Reverse causality and confounding factors in observational studies

When analysing results of observational studies, it is important to consider potential reverse causality or residual confounding factors. For example, lifestyle factors, not always adequately recorded in observational studies, could influence circulating levels of vitamin D and, as such, could confound the association between 25(OH)D levels and incidence of diseases. On the other hand, 25(OH)D levels might not be responsible for the changes in outcomes of the diseases but disability in itself might influence the vitamin D status of the individual. In other words, serum 25(OH)D levels could just be a biomarker of severity of the diseases. In principle, these issues with reverse causality and confounding factors could be ruled out with RCTs.

Conclusion

Results from ecological, case–control and cohort studies have shown that high vitamin D levels were associated with a reduced risk of bone fracture, falls, autoimmune diseases, type 2 diabetes, cardio-vascular diseases and cancer. Since the prevalence of vitamin D inadequacy is high, supplementation with vitamin D has then been recommended, especially in high risk and elderly population. Notably, evidence from double-blind RCTs support vitamin D supplementation at a dose of 800 IU per day for the prevention of falls and fractures in the senior population.
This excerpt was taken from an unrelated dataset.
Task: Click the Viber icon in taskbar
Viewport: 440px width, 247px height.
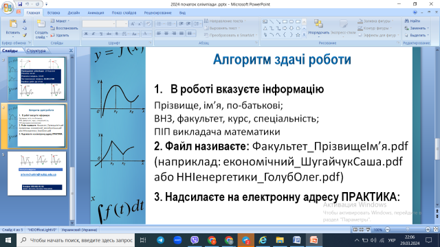Action: coord(195,240)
Further, several studies reviewed in this paper suggest a potential effect of vitamin D in human health but large clinical trials are lacking today to provide solid evidence of a vitamin D benefit beyond bone health at all ages and fall prevention in the senior population. Additionally, the optimal dose, route of administration, dosing interval and duration of vitamin D supplementation at a specific target dose beyond the prevention of vitamin D deficiency needs to be further investigated. It is possible that the optimal level of vitamin D should be individualized, based on clinical and demographic characteristics of the subject and outcome.